Ask HN: Single founder startup, is it possible? - Goranek

So the story goes like this.
I've created a product. But!
The problem is that I'm the only founder. In most cases this is a "BIG NO" to investors<p>Is it really that important to have co-founders? 
Should I try to submit my project to startup incubators or force and try to find co-founders?
======
keiferski
I post this all the time;

 _Having no cofounder is better than having a bad one, and starting a company
solo is better than not starting one at all.

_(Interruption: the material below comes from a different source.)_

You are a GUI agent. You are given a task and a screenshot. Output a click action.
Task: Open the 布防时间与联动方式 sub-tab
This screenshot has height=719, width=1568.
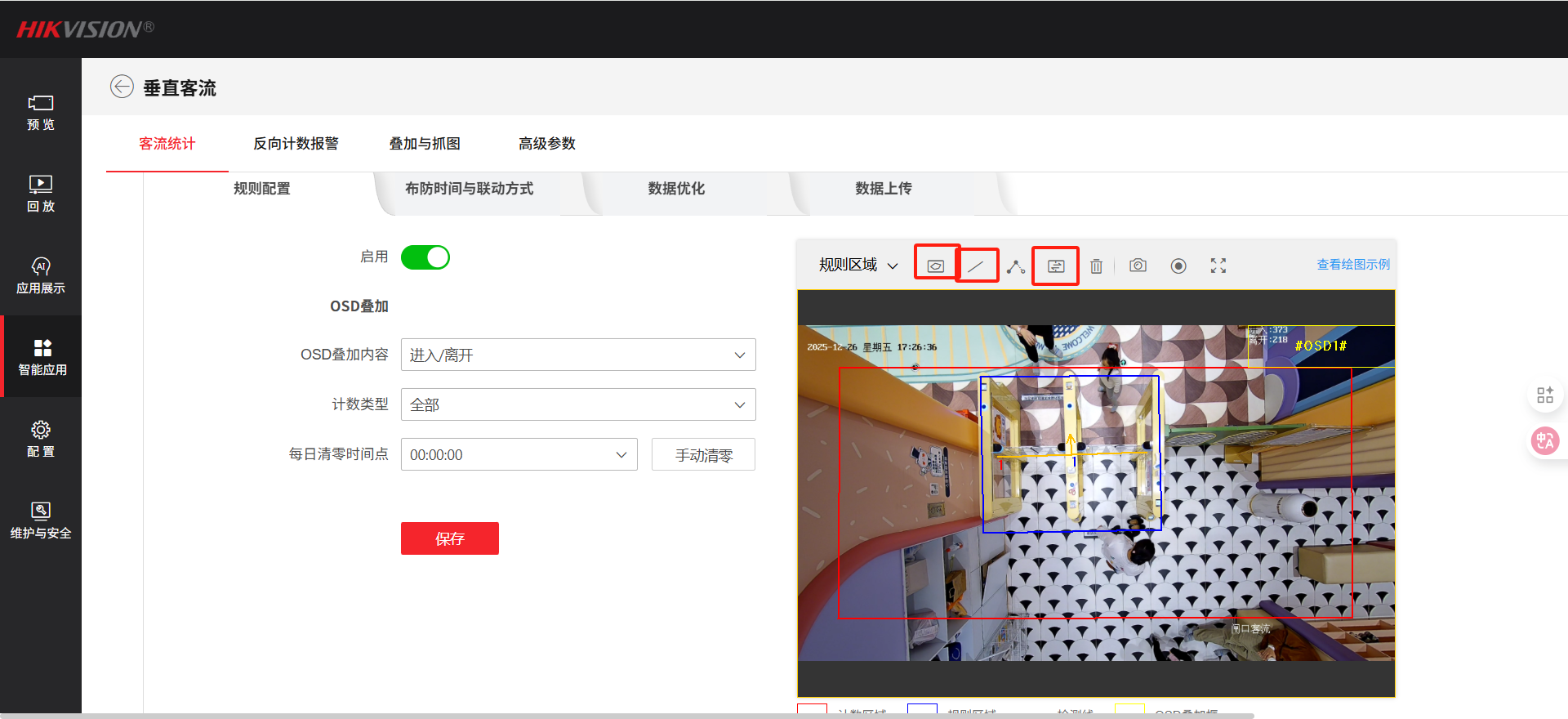coord(469,189)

Don't get too hung up on the latest startup / incubator trends; plenty of
companies have been started with one founder. Just go out and do it. _

------
codegeek
Think of it this way. You should not get a co-founder just because you are
worried about investors etc. You should get a co-founder _when_ you need if at
all. Get started and see how it goes. You will have your answer when you have
the _need_ for a co-founder.

------
passfree
Of course it is possible. People do it all the time. Don't stress about your
co-founder. Just make a good/valuable product/service and everything else will
together by itself.

------
czbond

      I think it's the best way, personally, at first. 
    
      Investors don't care how many founders you have if there is traction.
    
      Noah Kagan and Mark Suster seem to think so as well:

<http://www.founderly.com/2011/08/noah-kagan-appsumo-1-of-2/> Can't find link
to Mark Suster, but i recall it from avc.com

------
peacemaker
Forget co-founders, investors and incubators. Acquire customers that will pay
for your product and the rest will follow if you want it to.

------
staunch
Yes. You absolutely need a co-founder. It's just too hard to do alone.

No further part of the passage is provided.